Havnen concedes there is a need for better reporting of child abuse and has called for a confidential helpline that would be free of charge and staffed around the clock by health professionals.

It’s based on a model already in use in Europe that she says deals with millions of calls a year — but it would require a comprehensive education and publicity campaign if it were to gain traction in remote Australia. And that means starting with the adults.

“If you’re going to do sex ­education in schools and you start to move into the area about sexual abuse and violence and so on, it’s really important that adults are ­educated first about what to do with that information,” she says. “Because too often if you just ­educate kids, and they come home and make a disclosure, they end up being told they’re liars.”

These challenges exist against the backdrop of a community already beset by a range of infectious diseases barely present elsewhere in the country, including the STIs that should be so easily treatable. It is, as Havnen is the first to admit, a complex matter.

Cheryl Jones, president of the Australasian Society for Infectious Diseases, says the answer is better primary treatment solutions and education, rather than trying to solve the problem after it has ­occurred. “For any of these public health infectious disease problems in ­remote and rural areas, we need to support basic infrastructure at the point of care and work alongside communities to come up with ­solutions,” she says.

Sisters play in the mud after a rare rain at Hoppy's 'town camp' on the outskirts of Alice Springs.
Sisters play in the mud after a rare rain at Hoppy’s ‘town camp’ on the outskirts of Alice Springs.

Pat Turner, chief executive of peak body the National Aboriginal Community Controlled Health Organisation, is adamant about this. “These (STIs) are preventable diseases and we need increased testing, treatment plans and a ­culturally appropriate health ­education campaign that focuses resources on promoting safe-sex messages delivered to at-risk ­communities by our trained Aboriginal workforce,” Turner says.

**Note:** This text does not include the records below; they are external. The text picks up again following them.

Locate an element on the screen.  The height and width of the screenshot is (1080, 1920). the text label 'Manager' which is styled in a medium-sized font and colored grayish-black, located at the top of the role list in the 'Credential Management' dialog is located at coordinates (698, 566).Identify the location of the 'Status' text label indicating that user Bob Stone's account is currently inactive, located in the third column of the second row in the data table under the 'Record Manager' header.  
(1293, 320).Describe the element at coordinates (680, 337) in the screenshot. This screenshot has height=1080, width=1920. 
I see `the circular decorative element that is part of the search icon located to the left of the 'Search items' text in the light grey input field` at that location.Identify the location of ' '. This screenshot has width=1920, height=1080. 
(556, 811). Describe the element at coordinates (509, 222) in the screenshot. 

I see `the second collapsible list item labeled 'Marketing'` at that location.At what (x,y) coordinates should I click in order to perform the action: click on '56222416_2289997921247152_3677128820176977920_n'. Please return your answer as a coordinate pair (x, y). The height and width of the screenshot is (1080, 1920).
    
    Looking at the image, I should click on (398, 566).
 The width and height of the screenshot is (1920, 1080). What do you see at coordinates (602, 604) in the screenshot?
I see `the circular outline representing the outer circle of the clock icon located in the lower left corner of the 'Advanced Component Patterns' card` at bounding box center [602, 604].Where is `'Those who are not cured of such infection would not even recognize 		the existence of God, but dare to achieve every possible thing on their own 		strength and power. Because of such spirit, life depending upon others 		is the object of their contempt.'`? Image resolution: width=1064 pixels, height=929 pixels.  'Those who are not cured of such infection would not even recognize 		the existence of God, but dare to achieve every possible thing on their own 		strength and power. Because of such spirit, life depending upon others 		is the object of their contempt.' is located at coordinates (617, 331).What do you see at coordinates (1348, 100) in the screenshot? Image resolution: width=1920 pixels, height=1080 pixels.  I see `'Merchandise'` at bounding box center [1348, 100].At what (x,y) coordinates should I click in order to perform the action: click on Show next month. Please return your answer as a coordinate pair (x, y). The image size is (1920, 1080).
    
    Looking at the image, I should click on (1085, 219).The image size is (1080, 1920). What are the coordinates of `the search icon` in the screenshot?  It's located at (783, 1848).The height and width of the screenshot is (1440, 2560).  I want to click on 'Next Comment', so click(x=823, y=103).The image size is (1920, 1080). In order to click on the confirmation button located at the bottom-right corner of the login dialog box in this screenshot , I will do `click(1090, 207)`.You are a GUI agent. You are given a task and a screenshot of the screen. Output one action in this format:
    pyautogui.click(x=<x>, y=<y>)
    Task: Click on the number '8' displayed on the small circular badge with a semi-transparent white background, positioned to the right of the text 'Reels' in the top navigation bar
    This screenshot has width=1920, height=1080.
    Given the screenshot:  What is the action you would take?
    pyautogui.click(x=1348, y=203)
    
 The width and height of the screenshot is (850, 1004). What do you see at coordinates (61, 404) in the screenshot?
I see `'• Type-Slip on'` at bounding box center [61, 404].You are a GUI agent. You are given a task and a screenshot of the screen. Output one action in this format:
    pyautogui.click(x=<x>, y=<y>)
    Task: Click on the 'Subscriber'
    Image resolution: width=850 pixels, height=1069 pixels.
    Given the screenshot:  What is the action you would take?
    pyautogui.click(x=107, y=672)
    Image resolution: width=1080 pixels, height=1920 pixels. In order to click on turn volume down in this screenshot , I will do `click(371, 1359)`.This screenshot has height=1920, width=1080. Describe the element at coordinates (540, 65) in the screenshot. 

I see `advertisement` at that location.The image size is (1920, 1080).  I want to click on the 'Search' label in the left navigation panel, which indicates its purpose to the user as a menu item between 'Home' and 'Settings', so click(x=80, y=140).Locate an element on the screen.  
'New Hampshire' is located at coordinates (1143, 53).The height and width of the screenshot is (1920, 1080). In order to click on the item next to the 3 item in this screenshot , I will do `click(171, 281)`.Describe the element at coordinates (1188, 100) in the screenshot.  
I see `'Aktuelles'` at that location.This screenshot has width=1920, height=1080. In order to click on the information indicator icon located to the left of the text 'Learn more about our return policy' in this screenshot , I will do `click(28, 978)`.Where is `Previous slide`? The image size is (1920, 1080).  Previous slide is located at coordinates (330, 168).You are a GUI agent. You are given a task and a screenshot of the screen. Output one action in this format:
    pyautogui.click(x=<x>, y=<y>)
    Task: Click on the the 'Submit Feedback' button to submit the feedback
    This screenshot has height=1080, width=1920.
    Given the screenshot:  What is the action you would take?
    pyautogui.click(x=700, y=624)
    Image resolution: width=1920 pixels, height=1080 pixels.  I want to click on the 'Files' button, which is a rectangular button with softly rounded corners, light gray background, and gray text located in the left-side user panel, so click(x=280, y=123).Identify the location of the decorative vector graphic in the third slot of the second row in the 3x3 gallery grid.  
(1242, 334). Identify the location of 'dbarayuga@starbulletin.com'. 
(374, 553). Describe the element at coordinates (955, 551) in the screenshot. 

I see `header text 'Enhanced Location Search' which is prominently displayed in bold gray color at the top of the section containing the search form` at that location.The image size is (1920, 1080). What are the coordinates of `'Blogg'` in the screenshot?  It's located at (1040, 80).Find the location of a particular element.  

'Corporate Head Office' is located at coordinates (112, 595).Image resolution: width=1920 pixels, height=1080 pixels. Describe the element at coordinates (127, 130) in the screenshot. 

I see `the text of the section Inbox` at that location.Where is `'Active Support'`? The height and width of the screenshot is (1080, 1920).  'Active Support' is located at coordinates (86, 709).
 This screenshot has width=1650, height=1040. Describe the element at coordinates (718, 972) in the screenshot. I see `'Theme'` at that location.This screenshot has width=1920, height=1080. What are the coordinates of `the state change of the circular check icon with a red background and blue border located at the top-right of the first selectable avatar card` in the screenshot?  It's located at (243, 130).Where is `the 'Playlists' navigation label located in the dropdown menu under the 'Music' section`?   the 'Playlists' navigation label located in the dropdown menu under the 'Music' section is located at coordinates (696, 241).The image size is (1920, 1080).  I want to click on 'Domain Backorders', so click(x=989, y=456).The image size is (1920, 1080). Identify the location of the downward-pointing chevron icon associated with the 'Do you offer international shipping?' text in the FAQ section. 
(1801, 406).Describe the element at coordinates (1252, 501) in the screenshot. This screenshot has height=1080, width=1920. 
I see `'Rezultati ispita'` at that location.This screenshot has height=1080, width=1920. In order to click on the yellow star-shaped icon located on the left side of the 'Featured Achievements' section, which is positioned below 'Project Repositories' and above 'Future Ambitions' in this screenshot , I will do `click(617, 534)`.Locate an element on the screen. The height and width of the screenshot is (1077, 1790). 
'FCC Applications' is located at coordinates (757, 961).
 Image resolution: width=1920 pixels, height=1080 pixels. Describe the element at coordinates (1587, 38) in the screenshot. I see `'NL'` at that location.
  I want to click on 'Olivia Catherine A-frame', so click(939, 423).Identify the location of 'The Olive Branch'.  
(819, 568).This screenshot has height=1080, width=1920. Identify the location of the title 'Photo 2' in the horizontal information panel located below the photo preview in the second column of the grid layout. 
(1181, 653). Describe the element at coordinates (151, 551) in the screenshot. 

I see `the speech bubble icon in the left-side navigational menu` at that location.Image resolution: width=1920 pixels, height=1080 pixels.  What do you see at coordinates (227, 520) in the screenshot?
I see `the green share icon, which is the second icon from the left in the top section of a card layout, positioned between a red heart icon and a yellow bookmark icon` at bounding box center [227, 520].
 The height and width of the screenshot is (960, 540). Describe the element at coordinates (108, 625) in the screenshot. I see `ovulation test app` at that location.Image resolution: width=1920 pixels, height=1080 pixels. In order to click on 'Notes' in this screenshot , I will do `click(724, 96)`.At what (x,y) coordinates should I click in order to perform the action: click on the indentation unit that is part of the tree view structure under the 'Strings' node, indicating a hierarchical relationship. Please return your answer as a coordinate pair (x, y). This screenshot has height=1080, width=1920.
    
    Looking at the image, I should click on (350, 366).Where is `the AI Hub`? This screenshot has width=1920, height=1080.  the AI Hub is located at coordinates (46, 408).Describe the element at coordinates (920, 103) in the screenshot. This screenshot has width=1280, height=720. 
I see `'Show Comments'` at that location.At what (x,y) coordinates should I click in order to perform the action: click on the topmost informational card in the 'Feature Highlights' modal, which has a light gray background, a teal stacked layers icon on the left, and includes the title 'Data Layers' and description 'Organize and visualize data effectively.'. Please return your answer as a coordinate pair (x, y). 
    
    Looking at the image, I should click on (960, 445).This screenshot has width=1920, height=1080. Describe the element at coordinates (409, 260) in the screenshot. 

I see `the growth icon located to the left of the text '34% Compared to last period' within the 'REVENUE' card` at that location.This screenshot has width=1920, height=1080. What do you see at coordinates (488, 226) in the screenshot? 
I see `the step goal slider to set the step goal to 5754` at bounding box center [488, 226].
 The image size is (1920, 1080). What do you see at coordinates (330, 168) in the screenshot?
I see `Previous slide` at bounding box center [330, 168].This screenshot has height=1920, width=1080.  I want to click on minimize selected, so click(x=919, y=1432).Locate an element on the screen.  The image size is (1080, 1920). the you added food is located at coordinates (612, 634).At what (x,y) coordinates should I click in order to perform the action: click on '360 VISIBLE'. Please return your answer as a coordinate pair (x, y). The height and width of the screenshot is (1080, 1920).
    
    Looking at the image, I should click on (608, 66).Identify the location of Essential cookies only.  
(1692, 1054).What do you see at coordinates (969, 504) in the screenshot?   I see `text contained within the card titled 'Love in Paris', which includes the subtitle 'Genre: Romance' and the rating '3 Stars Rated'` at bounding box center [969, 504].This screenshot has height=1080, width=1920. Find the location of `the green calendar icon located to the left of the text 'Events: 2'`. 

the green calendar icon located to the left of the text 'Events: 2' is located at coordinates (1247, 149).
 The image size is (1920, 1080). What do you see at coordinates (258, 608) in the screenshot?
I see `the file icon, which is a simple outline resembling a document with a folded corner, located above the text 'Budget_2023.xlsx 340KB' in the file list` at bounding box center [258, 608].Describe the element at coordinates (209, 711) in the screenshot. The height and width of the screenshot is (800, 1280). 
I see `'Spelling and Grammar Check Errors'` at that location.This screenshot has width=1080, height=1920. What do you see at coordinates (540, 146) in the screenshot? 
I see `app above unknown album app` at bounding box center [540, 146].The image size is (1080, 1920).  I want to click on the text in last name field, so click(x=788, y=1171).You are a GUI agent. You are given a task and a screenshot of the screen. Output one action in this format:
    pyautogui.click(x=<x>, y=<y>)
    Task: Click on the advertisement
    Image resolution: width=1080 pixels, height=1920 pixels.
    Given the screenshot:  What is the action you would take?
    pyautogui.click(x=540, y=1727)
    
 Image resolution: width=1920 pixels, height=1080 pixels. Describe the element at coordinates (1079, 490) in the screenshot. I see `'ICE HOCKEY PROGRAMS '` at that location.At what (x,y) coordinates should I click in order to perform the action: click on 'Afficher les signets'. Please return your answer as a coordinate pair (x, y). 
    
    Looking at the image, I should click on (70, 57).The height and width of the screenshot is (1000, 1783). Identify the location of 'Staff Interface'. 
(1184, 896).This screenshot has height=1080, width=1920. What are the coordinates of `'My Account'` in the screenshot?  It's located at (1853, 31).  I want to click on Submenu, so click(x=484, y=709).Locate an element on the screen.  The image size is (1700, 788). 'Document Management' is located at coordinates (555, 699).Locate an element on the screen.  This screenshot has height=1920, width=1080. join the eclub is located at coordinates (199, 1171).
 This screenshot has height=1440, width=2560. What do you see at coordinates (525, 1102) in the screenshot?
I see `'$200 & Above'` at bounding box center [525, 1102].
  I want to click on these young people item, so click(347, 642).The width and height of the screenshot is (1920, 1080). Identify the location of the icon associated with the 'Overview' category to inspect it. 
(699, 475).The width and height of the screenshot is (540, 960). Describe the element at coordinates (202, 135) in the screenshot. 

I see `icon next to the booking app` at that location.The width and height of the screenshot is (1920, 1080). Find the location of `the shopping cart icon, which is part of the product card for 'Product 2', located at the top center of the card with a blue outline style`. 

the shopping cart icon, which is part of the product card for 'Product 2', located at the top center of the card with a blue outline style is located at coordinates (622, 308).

The Australian Medical ­Association has called for the formation of a national Centre for Disease Control, focusing on global surveillance and most likely based in the north, as being “urgently needed to provide national leadership and to co-ordinate rapid and effective public health responses to manage communicable diseases and outbreaks”.

“The current approach to disease threats, and control of infectious diseases, relies on disjointed state and commonwealth formal structures, informal networks, collaborations, and the goodwill of public health and infectious disease physicians,” the association warned in a submission to the Turnbull government last year.

However, the federal health ­department has rebuffed the CDC argument, telling the association that “our current arrangements are effective” and warning the suggestion could introduce “considerable overlap and duplication with existing functions”.

“I think it (the CDC) might have some merit, if it helps to ­advocate with government about what needs to happen,” Havnen says, “but if these things are going to be targeted at Aboriginal bodies, it needs to be a genuine partnership. It’s got to be informed by the realities on the ground and what we know. That information has to be fed up into the planning process.”